Attean Lake Lodge
A winding dirt road off Route 201 in Jackman, Maine—twenty minutes from the Canadian border, with a population of less than 800 people—ends abruptly at a mud-clutched lot skirting the edge of Attean Pond filled with boat trailers, a dock, and a small shack with a phone. A man with weathered skin and a dense beard appears from the shack, picks up the phone, and lets someone on the other end of the call know that new guests for Attean Lake Lodge have arrived and need a ride over to Birch Island.
In about twenty minutes time, two young staffers pull up to the dock, grab our bags, and ferry us across the pond to the 24-acre island where Attean Lake Lodge’s fourteen cabins dot the shoreline.
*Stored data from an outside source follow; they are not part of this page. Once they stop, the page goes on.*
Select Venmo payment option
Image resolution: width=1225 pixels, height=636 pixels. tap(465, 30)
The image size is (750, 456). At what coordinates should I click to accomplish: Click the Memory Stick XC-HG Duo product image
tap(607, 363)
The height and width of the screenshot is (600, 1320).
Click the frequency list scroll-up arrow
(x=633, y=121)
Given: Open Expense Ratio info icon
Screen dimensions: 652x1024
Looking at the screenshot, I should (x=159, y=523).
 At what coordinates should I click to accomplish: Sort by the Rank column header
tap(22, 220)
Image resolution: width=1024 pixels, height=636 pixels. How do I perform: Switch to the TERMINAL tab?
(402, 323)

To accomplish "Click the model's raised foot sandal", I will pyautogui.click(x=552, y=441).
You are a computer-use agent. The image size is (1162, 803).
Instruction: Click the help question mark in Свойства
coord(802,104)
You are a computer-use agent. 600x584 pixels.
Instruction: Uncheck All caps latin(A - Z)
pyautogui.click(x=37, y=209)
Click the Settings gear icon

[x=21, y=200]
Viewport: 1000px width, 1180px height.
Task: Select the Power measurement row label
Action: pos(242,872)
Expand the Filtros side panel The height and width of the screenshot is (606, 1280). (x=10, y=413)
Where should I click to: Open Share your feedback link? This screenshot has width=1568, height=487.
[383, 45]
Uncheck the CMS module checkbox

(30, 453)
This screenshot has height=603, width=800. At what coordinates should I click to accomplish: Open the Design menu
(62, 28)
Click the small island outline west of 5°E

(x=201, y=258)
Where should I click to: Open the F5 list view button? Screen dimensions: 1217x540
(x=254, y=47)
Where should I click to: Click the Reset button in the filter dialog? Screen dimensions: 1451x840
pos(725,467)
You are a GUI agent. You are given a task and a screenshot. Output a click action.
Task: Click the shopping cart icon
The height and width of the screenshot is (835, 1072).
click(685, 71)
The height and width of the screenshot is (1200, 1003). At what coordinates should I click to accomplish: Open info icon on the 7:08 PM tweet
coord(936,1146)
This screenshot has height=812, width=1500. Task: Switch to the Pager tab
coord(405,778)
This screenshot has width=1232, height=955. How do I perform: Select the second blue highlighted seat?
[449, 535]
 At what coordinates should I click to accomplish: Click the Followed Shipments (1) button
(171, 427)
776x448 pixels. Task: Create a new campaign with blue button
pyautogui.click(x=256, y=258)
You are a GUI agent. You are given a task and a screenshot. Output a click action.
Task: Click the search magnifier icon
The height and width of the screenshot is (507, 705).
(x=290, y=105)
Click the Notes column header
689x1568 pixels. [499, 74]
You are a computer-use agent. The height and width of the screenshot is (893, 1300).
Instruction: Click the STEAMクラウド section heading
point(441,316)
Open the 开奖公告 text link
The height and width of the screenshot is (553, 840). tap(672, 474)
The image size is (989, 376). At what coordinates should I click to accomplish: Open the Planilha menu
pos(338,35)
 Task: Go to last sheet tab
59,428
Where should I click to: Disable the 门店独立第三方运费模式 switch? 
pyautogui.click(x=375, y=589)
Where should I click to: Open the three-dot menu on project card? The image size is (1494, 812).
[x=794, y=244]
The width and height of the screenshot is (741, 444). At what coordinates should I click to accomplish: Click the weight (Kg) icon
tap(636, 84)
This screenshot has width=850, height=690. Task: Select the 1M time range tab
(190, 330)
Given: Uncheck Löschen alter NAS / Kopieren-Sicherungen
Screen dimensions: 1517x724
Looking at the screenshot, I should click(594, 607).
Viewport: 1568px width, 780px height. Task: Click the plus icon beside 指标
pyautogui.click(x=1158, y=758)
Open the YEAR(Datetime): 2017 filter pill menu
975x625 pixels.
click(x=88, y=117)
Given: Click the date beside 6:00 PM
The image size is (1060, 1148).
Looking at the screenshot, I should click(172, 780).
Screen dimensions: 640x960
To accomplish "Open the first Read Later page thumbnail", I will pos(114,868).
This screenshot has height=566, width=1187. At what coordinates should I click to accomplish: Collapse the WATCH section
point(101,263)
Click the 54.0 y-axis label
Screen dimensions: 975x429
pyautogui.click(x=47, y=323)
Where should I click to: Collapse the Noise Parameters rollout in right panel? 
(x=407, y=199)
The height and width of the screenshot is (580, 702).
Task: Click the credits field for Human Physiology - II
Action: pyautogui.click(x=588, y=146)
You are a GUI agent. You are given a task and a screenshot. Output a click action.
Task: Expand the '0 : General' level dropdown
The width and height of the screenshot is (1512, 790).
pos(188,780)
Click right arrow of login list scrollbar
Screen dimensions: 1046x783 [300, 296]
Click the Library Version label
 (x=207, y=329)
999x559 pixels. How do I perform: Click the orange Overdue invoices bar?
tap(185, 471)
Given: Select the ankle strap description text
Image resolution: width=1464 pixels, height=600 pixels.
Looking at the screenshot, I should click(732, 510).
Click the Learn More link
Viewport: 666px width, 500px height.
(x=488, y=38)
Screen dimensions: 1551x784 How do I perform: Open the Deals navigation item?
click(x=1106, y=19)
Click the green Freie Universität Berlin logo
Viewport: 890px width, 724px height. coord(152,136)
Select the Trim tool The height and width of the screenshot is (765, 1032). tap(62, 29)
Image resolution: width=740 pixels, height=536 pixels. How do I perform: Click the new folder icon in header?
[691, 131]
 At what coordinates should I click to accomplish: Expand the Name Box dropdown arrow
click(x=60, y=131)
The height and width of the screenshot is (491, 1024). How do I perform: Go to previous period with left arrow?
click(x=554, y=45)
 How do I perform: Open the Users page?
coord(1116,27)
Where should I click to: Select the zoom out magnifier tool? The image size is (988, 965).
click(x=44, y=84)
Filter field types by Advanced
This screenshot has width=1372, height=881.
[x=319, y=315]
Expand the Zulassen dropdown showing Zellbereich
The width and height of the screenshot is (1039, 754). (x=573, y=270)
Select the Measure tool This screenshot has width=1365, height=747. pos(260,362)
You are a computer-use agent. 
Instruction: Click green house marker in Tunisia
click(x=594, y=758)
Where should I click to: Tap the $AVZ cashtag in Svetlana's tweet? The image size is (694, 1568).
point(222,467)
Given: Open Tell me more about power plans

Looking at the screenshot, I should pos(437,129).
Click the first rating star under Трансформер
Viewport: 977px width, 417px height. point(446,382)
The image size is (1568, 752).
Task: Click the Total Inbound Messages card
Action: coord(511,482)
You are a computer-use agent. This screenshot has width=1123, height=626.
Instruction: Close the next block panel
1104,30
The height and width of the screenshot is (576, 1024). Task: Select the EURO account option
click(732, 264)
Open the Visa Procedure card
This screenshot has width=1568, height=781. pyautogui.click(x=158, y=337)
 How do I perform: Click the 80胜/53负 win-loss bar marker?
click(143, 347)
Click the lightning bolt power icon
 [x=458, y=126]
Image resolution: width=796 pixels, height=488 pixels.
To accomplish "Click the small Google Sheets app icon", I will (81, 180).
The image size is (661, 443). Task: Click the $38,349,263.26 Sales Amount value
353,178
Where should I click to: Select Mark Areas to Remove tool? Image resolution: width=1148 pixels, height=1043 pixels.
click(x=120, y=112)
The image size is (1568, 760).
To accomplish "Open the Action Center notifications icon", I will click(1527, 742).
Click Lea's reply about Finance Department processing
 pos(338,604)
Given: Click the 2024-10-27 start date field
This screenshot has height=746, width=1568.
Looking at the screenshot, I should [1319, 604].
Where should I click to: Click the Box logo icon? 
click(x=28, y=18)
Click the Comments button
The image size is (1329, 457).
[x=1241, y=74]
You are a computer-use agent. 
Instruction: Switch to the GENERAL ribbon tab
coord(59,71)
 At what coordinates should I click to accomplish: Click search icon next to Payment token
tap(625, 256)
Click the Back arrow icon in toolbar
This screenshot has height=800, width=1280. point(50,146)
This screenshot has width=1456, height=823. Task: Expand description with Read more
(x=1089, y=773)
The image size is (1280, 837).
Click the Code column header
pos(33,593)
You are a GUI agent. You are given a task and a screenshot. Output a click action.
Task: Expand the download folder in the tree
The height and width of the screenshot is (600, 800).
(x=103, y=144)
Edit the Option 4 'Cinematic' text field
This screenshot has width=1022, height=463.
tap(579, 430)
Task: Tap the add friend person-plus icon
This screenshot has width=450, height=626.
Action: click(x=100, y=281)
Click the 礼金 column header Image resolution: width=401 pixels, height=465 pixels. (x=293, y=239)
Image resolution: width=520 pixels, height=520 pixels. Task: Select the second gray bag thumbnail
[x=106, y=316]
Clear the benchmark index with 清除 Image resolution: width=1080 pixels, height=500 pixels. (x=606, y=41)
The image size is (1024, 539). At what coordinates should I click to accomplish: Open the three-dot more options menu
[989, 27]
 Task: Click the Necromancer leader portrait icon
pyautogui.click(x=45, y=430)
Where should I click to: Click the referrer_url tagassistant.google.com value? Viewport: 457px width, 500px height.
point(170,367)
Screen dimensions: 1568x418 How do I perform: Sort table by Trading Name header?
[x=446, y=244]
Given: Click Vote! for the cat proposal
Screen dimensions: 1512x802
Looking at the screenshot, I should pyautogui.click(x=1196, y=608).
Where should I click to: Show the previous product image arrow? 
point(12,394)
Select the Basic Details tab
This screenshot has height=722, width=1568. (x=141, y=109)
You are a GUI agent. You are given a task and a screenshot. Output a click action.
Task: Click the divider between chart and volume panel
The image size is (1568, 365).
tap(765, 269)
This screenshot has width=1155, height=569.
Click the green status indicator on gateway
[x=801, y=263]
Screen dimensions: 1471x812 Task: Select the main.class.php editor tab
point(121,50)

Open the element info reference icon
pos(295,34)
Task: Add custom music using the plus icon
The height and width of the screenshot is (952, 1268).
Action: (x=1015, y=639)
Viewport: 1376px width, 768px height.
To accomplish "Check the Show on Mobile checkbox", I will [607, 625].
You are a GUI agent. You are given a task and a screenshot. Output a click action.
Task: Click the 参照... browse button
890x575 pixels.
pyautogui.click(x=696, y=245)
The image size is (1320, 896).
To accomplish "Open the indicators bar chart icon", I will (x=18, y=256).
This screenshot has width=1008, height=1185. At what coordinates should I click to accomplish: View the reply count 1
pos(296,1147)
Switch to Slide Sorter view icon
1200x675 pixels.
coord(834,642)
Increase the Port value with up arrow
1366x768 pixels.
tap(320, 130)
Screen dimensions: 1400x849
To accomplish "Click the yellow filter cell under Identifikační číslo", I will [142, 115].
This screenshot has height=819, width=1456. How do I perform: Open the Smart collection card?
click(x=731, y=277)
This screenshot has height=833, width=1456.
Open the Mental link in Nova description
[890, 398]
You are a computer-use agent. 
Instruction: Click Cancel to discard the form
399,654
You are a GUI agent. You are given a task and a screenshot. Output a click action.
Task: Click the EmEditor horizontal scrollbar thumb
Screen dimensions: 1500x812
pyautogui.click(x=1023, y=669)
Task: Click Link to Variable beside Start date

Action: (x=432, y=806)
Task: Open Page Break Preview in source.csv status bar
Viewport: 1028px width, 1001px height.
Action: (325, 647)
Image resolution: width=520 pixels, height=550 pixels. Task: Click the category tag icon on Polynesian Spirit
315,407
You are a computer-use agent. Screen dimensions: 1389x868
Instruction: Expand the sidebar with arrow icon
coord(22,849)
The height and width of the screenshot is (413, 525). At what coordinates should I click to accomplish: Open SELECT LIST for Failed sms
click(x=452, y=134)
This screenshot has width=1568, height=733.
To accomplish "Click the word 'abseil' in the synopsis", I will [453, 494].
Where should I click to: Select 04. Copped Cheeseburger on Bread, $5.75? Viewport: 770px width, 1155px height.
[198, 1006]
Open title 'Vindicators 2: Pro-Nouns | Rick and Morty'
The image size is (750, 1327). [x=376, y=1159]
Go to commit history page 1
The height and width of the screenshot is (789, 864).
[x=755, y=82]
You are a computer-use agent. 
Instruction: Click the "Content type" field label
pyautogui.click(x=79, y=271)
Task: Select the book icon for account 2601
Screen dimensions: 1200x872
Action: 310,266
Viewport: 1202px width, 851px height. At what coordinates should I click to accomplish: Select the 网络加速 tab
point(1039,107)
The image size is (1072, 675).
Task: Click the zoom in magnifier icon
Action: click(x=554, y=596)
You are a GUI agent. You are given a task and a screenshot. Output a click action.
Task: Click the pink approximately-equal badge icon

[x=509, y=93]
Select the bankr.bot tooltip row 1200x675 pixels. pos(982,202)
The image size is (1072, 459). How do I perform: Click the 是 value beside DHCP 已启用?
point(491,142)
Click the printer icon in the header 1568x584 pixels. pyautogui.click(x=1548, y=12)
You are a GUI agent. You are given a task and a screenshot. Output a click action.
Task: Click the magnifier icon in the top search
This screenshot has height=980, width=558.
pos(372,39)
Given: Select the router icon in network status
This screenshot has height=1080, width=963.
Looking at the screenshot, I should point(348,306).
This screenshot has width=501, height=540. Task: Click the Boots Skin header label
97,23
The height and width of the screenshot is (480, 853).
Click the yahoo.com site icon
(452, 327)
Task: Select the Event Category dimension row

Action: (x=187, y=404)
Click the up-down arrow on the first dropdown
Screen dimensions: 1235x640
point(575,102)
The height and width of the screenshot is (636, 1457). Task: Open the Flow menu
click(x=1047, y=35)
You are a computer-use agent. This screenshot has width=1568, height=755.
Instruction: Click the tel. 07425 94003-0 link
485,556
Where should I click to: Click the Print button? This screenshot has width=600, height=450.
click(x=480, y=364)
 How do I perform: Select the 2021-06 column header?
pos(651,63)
The stately main lodge where guests take their meals has electricity, WiFi, and creature comforts—but it ends there. Kerosene lamps light the cabins and woods stoves heat them. Gravity tanks hidden amongst the pines dotting the island provide hot water: a welcome luxury after a day of fishing, canoeing, tubing, and exploring.
With hearty yet refined dinners, float plane tours, guided fishing trips, boat rentals, and weekly cookouts with multiple types of mayo-bound salads, Attean Lake Lodge recalls a long-gone era of American Plan family retreats tucked into far-flung wilderness locations. And those nods to an older, slower philosophy are well-founded: Attean Lake Lodge was originally established in the 1890s as a hunting and fishing camp and it’s current owners have passed the business down through three generations.